We propose to alleviate some of these shortcomings by putting most of these tools in a collapsed panel and to have a normal panel dedicated to the settings of each tool. We also propose to implement a default tool cursor that draws on common mouse usage paradigms to provide intuitive functionality to users:

  • A click-drag starting on the background (or an edge) of the view makes a rectangle selection
  • A click-drag starting on a node moves this node
  • A click on a node selects the node, the shift key is used for multiple selection
  • A click on the background deselects
  • A set of meta-keys changes the click function, for instance the spacebar to switch to the view-panning tool (i.e. the hand in Photoshop)
  • The secondary-click works the same

Fixing highlight colors

Highlighting works by tweaking colors so that some nodes get more contrast than others. The contrast should depend on the background color, but this is not current implementation. At the very leastthe following should be done:

  • White background: highlighted nodes darker and other nodes lighter
  • Black background: highlighted nodes lighter and other nodes darker

Network-focus

As a network analysis tool, the network itself plays an obvious central role in Gephi. We have explored different ways to incorporate the network into the software’s presentation and have developed some suggestions for modifications that would increase interface coherency.

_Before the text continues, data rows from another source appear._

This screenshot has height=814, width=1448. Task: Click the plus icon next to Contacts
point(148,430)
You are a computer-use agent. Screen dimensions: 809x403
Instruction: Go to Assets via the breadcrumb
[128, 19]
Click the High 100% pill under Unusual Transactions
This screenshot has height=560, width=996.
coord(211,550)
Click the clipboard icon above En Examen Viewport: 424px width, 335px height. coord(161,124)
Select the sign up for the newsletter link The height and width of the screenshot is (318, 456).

A different layout for the panels: network as background

In this approach, the network is contained by a “background sheet” and floating panels support functions. Such a philosophy has been successfully implemented in other systems like Photoshop or Google Maps. Using the root panel for the network, like grouping facet-dependent panels, fosters the feeling that we always deal with the same object, the network. This operates on the metaphor that we are always manipulating a primary canvas that consists of the network to be analyzed.

Network as background

Statistics as an invoked panel or window

Statistics tend to be used on demand, and thus do not need to be displayed permanently. Rather, a discrete menu or button could invoke the statistics panel when needed. Removing this visual information leaves more room to focus on what is important, i.e. the network.

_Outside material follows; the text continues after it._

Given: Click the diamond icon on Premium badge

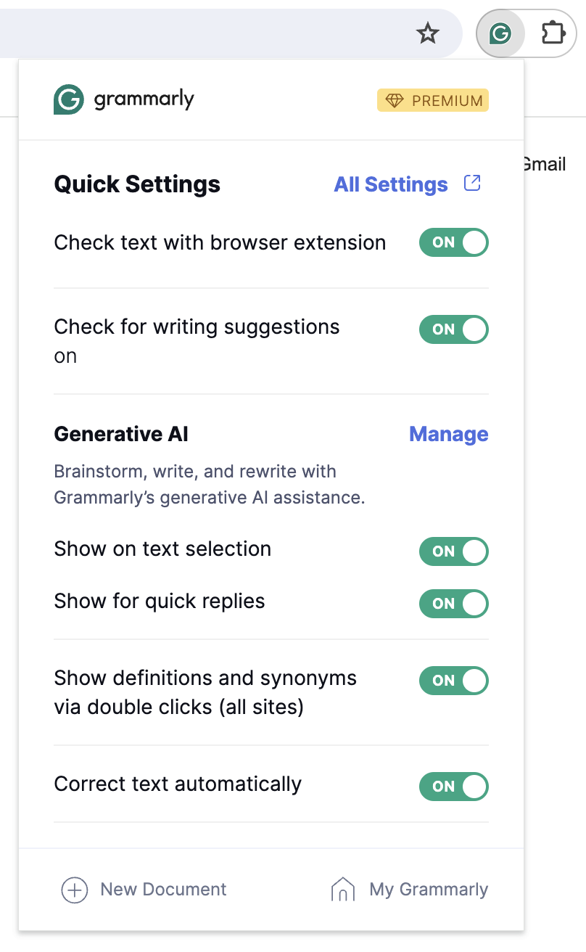Looking at the screenshot, I should 394,101.
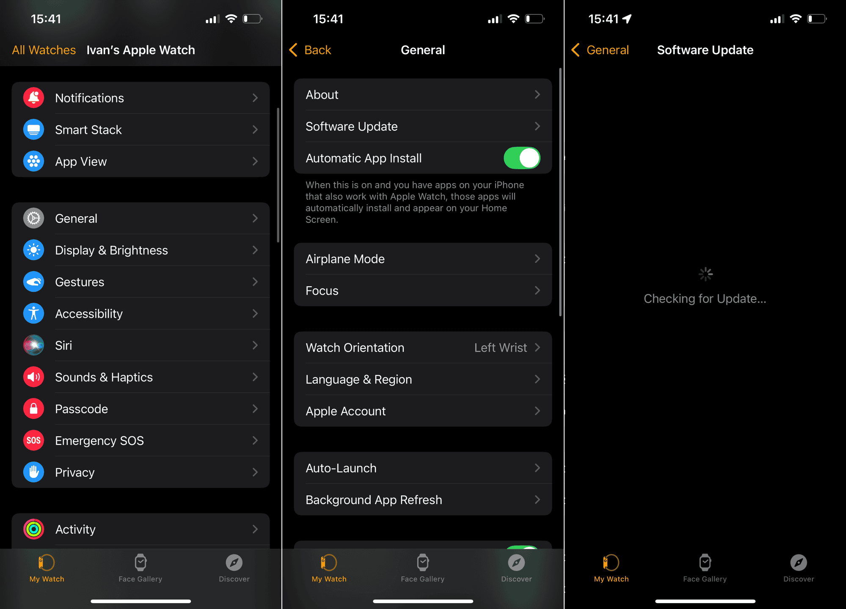Tap the Siri icon
This screenshot has height=609, width=846.
[x=34, y=345]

Workspaces: more visible, on top

The workspaces need more attention. We propose to show them as tabs on the top of Gephi. It is more natural to have the workspaces above the facet selector in the hierarchy of panels. This is consistent with the prevalence of the “tab” paradigm in the browser space.

Workspaces-on-top

Filling in the Gaps: Providing Expected Functionality

In addition to the different aspects listed above, users need some well-known common features such as an “undo” function, even if they are complex to implement.

History and undo: feasible if limited to network structure

A visible trace of previous steps, like a proverbial breadcrumb trail, provides users with a sense of orientation and confidence when exploring and manipulating data in a speculative fashion. This also accelerates the learning process by alleviating cognitive load by not forcing users to have to remember a series of unfamiliar steps. This works in tandem with an “undo” feature, which facilitates experimentation without fear of permanently corrupting data.

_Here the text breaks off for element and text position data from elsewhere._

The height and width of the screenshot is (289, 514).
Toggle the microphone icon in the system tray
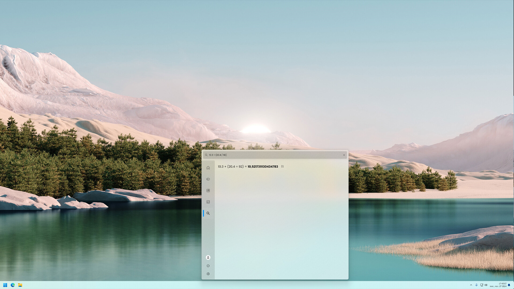(477, 285)
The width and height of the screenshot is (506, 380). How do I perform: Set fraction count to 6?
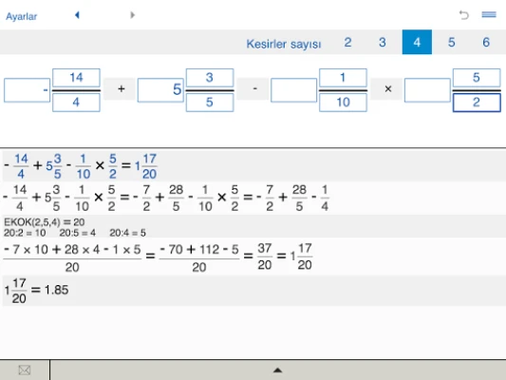pos(486,43)
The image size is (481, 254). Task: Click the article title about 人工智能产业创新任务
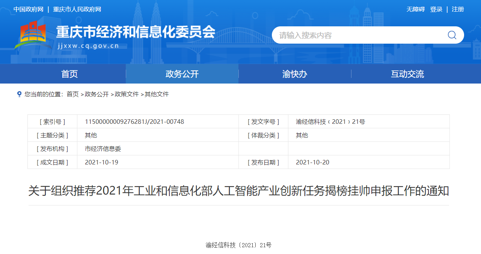coord(238,191)
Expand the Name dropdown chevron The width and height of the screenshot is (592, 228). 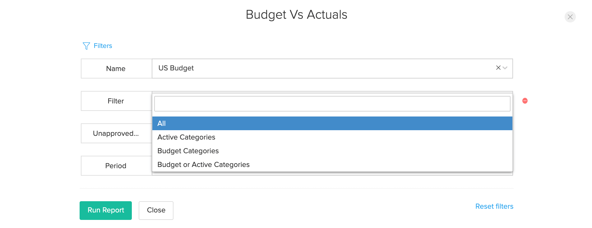click(505, 68)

History and Undo are complex to implement and burden the development of plugins and modules as these functions tend to be deeply embedded in a piece of software’s architecture. This partly explains why they are not currently available in Gephi. However a prudent approach in Gephi would be to focus recording and reversal of changes to the structure of the network: Nodes and edges, their attributes (including color, size and coordinates), but not the state of panels such as filters, statistics…

An initial approach would be to cover only a minimal set of modifications of the network structure. The history would then contain information about the type of the modification, but not its exact content nor the way it was done (manually, filter, data table…). For instance:

  • Modifying attribute X for node N / n nodes / all nodes
  • Modifying color / size / position for node N / n nodes / all nodes
  • Adding / removing: node N / n nodes / all nodes
  • Adding / removing: node attribute X / n attributes / all attributes
  • …and the same for links

The history would not include operations such as exporting files, taking screenshots, modification of views, changes to settings, or other changes that did not directly affect the structure of the network

Protecting irreversible operations

Some operations are irreversible: removing nodes, edges and attributes (and possibly more). Because these operations are definitive and may cause the loss of a certain quantity of work, they should be protected. A classical solution is to ask confirmation for any definitive operation. This is a simple guideline but the result is quite user hostile. We propose a better solution, as implemented in Photoshop: when an irreversible operation has been done, when the user tries to save the network the “Save as…” window appears instead and proposes a different name (with a suffix number or “Copy of X”).

Miscellany

A few additional points deserve to be listed, and are done so in no particular order.

Manual versioning

A basic versioning feature would be appreciated: just the opportunity to save with incrementing / adding a number suffix:

  • “My Network.gexf” is saved as “My Network 01.gexf”
  • “My Network 11.gexf” is saved as “My Network 12.gexf”

A common shortcut for this is Ctrl+Alt+S.

Generalizing zoom options (more internal consistency)

We can currently set how the zoom impacts text labels. The same feature would be useful for edges, for instance to keep 1 pixel lines whatever the zoom, as well as for nodes, for instance to keep small points whatever the zoom.

Generalized zoom options

Size nodes according to area

Our eyes perceive areas. Setting a ranking to the diameter of nodes is less intuitive than to apply it to the area of nodes. We propose to offer an option to customize ranking by either diameter or area, but set the default to area.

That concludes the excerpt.